I'm struggling for a vocabulary that would allow me to express what I'm seeing on this page that distinguishes Ditko from Kirby.  Perhaps the best way to express the distinction is that Ditko concentrates on motion within panels instead of motion between panels as we see in Kirby.  Ditko's characters don't flow as easily from panel to panel as Kirby's do; Ditko will often (in other issues of AMS) make radical shifts in viewpoint as he makes the transition between panels.  I can't recall Kirby making use of extradiegetic arrows to guide the reader's attention as happens in panels 6-8 of this page.  So a point for Kirby?  Maybe . . . but I still really love the layout of this page and find Dikto a dynamic artist.

What impresses me most about the page is Ditko's use of mirrored panels--not in the panels' contents, but in their shape and placement on the page.  The top half of the page (panels 1-4) is repeated in the bottom half of the page (panels 5-8), but in a way that creates an "X"-pattern.  The big panels 1 and 8 form one stroke of the X, while the little panel sequences 2-4 and 5-7 form the other stroke.  Put another way, Ditko takes the second set of panels and flips them left to right to generate the "X"-shape.

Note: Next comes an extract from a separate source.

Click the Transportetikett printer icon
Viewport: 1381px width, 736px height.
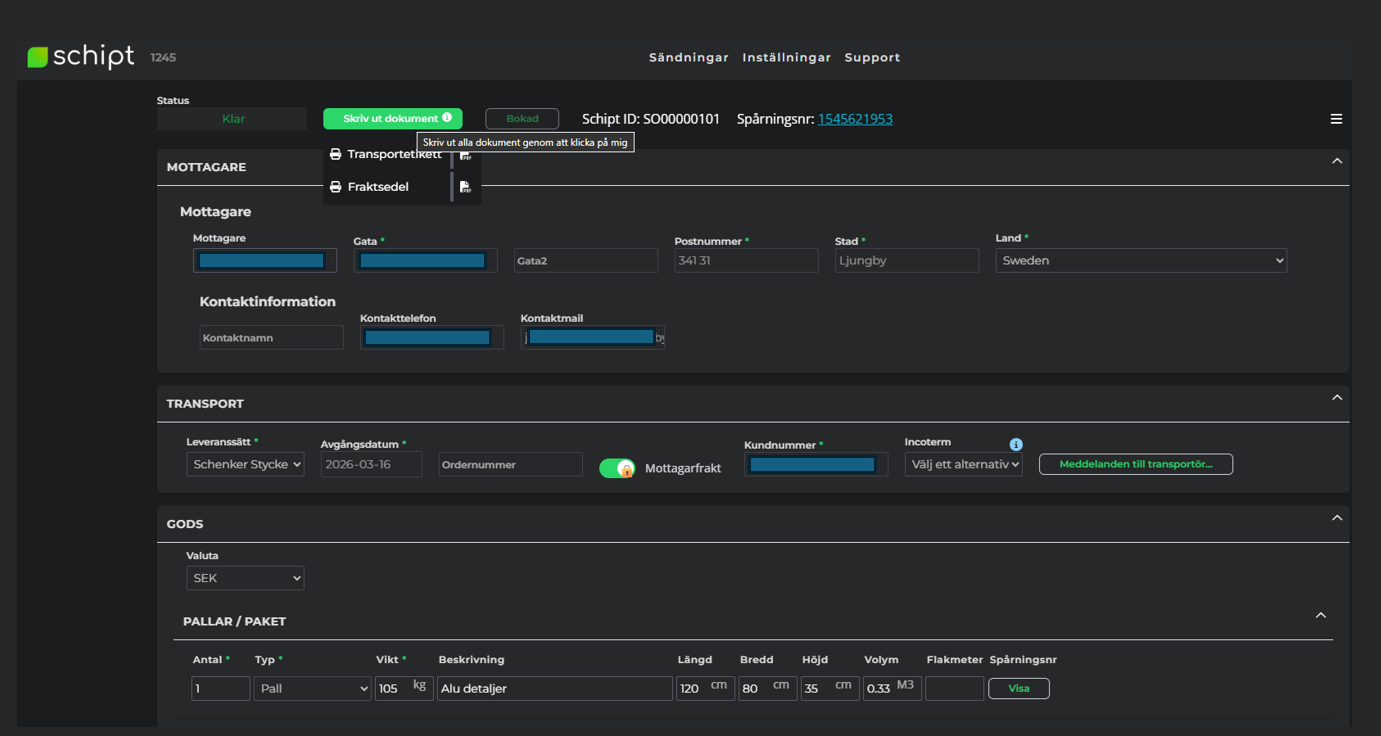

The contents of the panels support this structure: panels 1 and 8 are the only two to feature both Spidey and the Green Goblin.  In both panels, Spidey is positioned toward the outer edge of the panel while the Goblin occupies the inner edge (additional instances of mirroring across the y-axis of the page).  Spidey is upside down and swinging up and to the right in panel 1; in panel 8, he's still upside down, but now swinging down and to the left.  (He's also coming toward us in panel 8 while moving away from us back in panel 1.)  The Goblin leans left in panel 1 and right in panel 8, yet more mirroring.

Panels 2-3 and 5-6 are also mirrored panels, but this time they flip left across the y-axis of the page instead of right (as in the case of panels 1 and 8).  Panel 2 shows the Goblin's hand releasing a pumpkin bomb; panel 3, Spidey's hand shooting a web to block the bomb.  The diagonal line repeated in both panels (hand/bomb in panel 2, hand/web/bomb in panel 3) is then repeated yet again in panels 5-6.  However, this time, the characters have traded places: now it's Spidey who acts first in panel 5, and the Goblin who wards off the attack second in panel 6.

Panels 4 and 7 offer similar layouts yet utterly different contents.  In panel 4, it's Spidey who acts, tossing the pumpkin bomb behind him to his left (and our right).  In panel 7, it's the Goblin's turn: he pulls Spidey's web in the opposite direction (behind him to his right and to our left).  The curves formed by the motion lines of Spidey's arm in panel 4 and the web shape in panel 7 are mirror-images of one another.

So while Ditko does feel the need to clarify the diegetic sequence of the page's action with the arrows connecting panels 6-8, he nonetheless does a brilliant job of integrating the entire page through an innovative page layout.